Laura Foll, analyst, Henderson Global Investors

No. I have no reason to believe that any one is any better than the other. If you have bad regulations, incoherently enforced, then everybody does what they have to do, to succeed in the marketplace.

Considering we have to discuss and explain population-based risk to the individual we are treating, and the way we discuss risk biases the response, how do you discuss risk in simple terms, for example, in primary prevention?
Tariq Hussain, GP

This is an amazingly interesting area, and I think it is the next horizon in medicine. If you put me in charge of the medical research budget I would cancel all primary research, I would cancel all new trials, for just one year, and I would spend the money exclusively on making sure that we make the best possible use of the clinical evidence that we already have. This means first devising better ways of communicating risk to patients, and engaging in a process of shared decision-making wherever appropriate. Second, I would put the money into a better information architecture for evidence-based medicine. I would put the money into researching and implementing better systems to get the right information to the right doctor at the right time, to collate and then to disseminate the information that we have.

Obs: We had quite a few questions from readers who, faced with difficult decisions about changing drugs or trying a new drug, were reading trials and studies themselves…
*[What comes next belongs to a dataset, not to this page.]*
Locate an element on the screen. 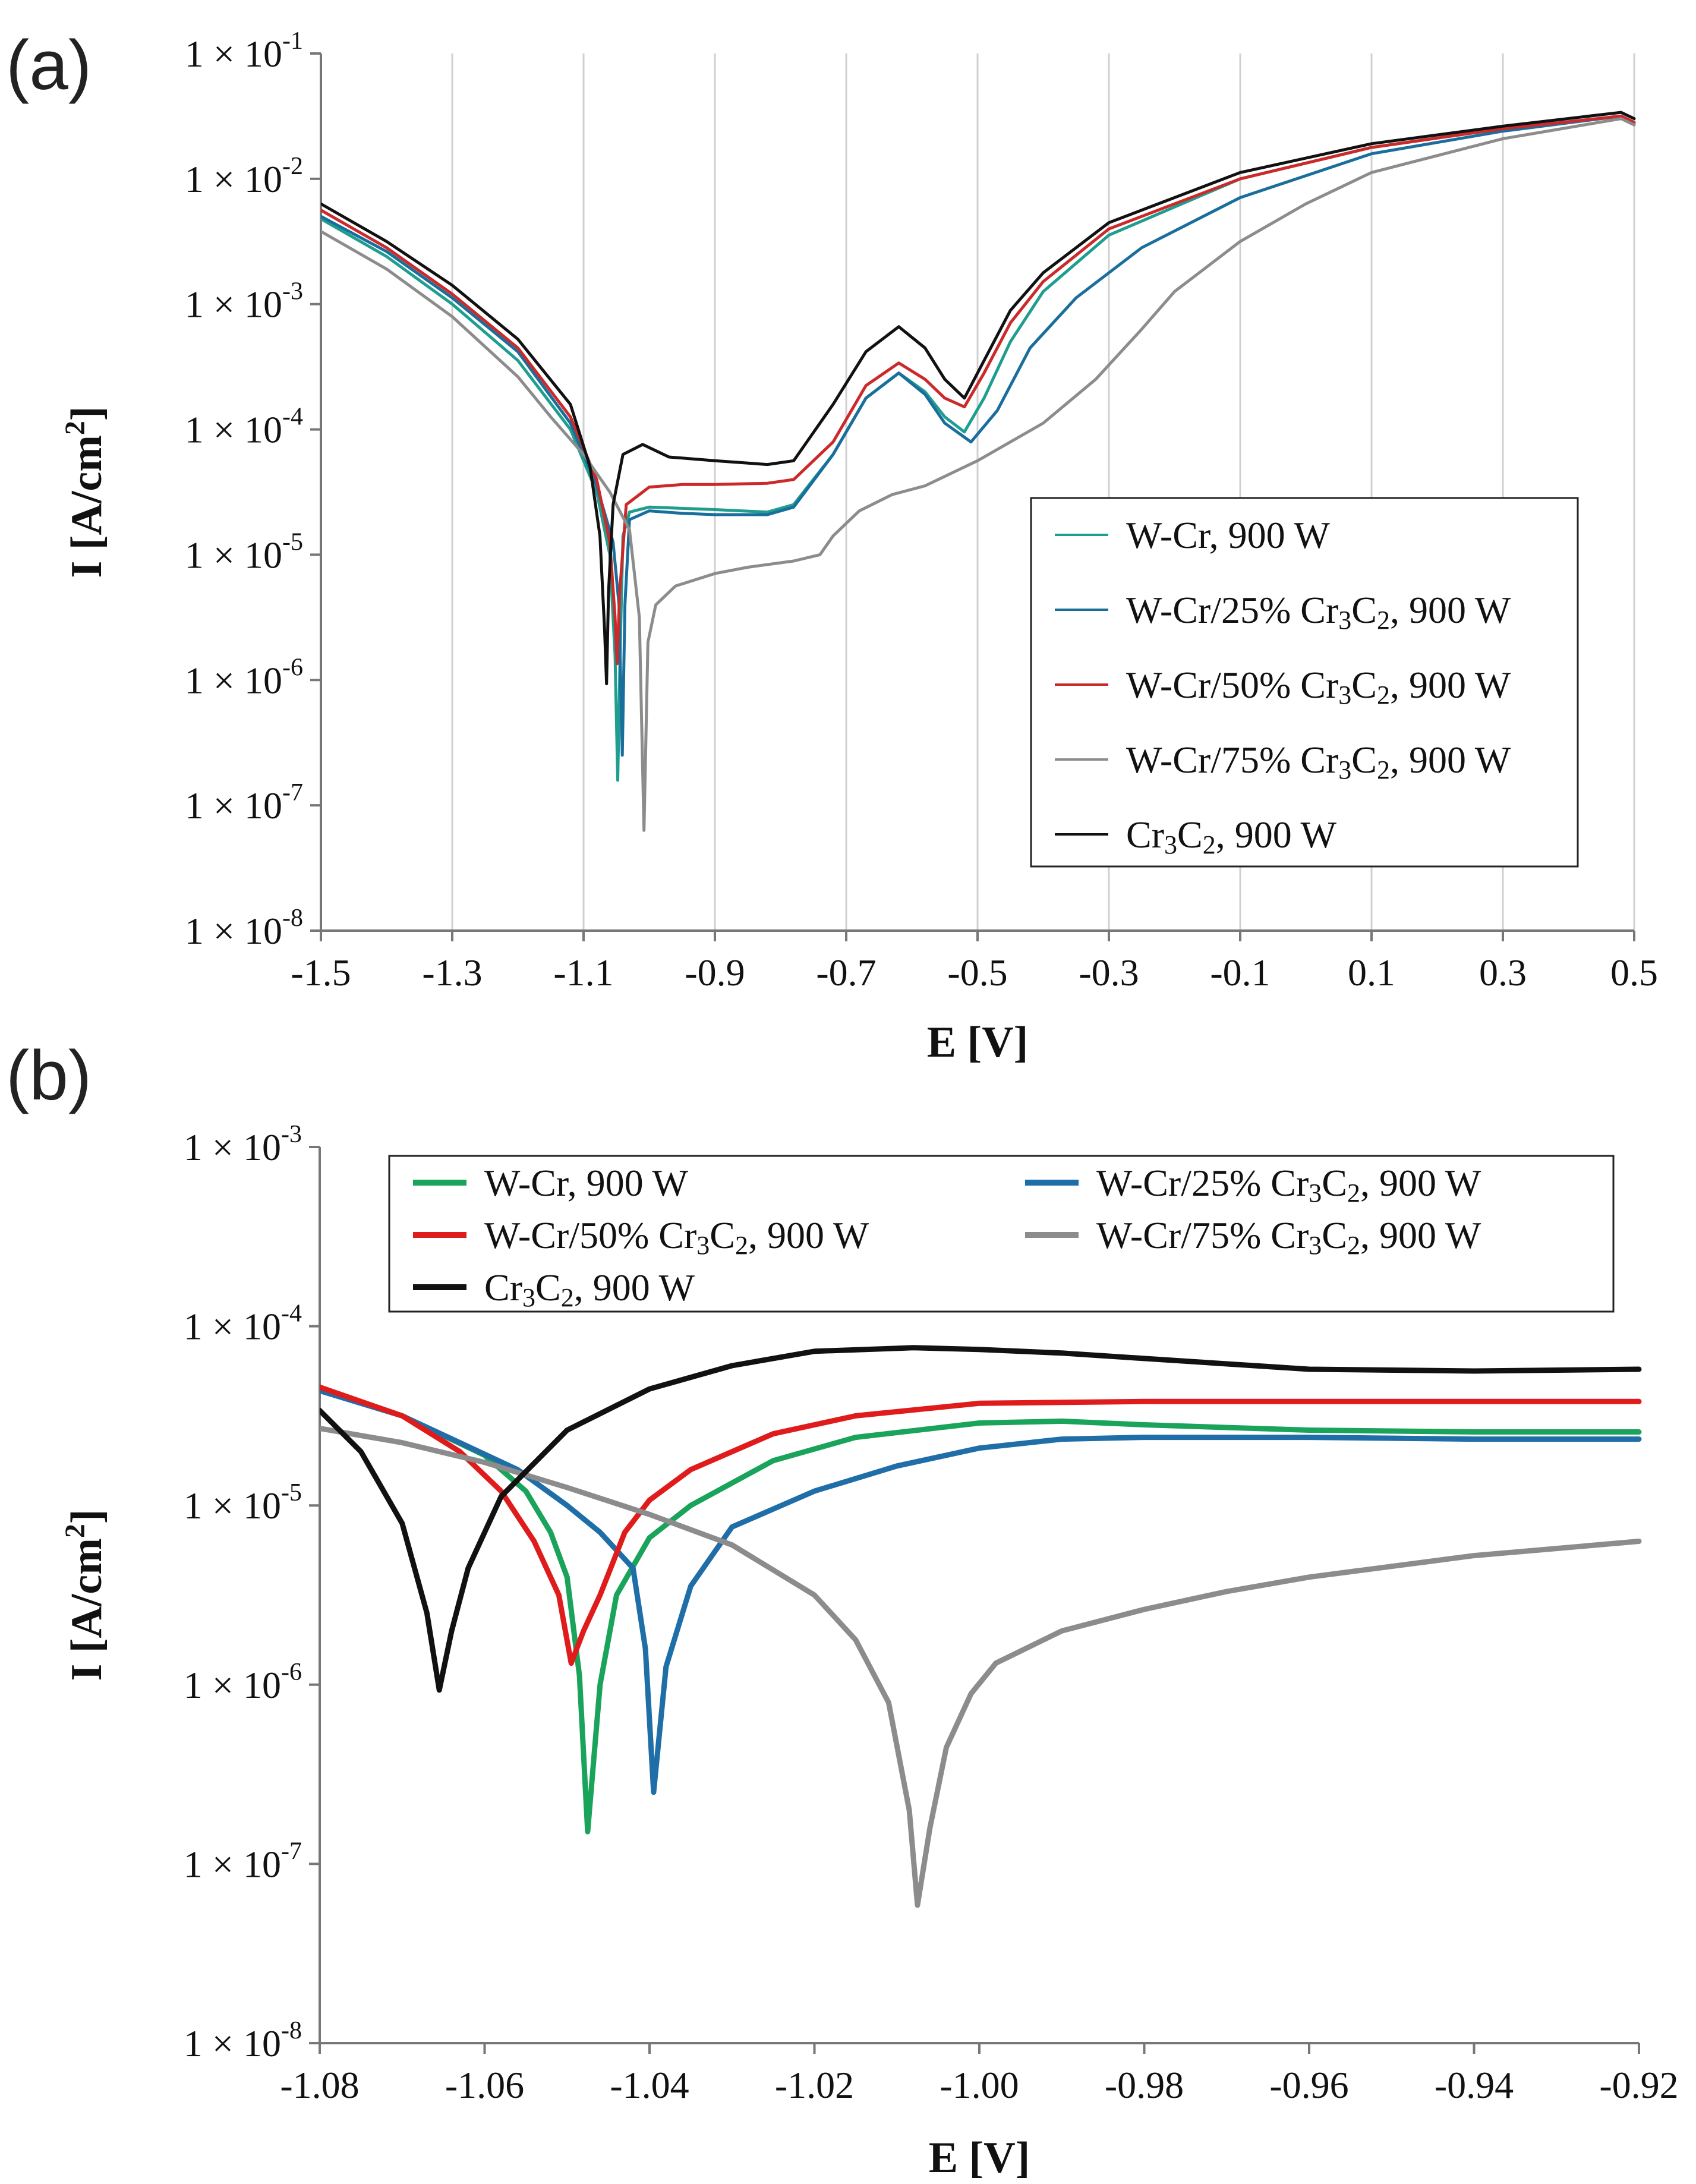 This screenshot has height=2184, width=1696. y-tick-exponent: -4 is located at coordinates (292, 1314).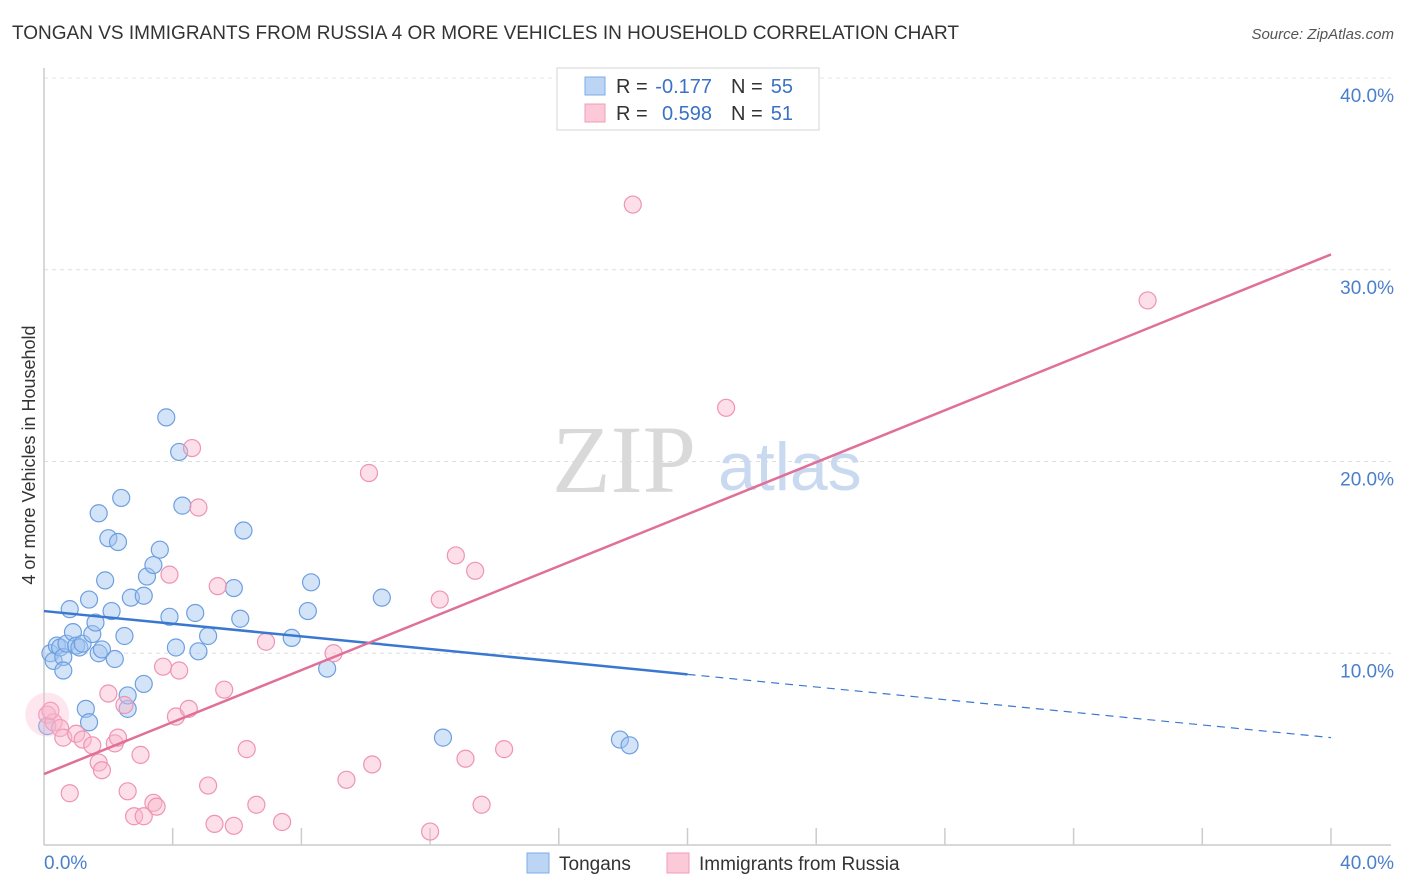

That's a real mistake, actually. As I say in the book, I don't think it's a good idea for individuals to try to pick and choose their drugs, or stop their drugs. I think it's a very dangerous business. I don't say that because I want to protect any special status in the medical profession, I just think it takes a really long time to acquire the skills and knowledge to do that. People often say: "What do I do for me? For my treatment decision right here and now?" And the best advice I can ever give is to find a good doctor and talk to them about it, and anybody who tells you that they can give good advice about your medical problems in a newspaper article, or on the internet, or in some silly magazine, should be regarded with infinite suspicion, no matter how big a bouffant or how deep a perma-tan they have – I'm not thinking of anyone in particular, I don't really know that scene. I don't do readers' health advice and I think these things are best discussed with your doctor.
Patients often resort to saying: "Doctor, if it were you, what would you do?" Or "If it were your child…?"
I think that's a reasonable question to ask. Often decision making is a complicated business, weighing lots of risks and benefits against one another, often it can't be operationalised. But I think the important thing is that doctors have all of the information that they need in order to make informed decisions. First, because it's not hidden from them, and second because it is competently disseminated to them, and patients should have the choice to engage with that, but there's nothing compulsory about it. I think data on how good your local school is should be available to you, but equally I recognise that the overwhelming majority of parents never look at it, and that's normal. I wouldn't judge them. I just think the information needs to be available.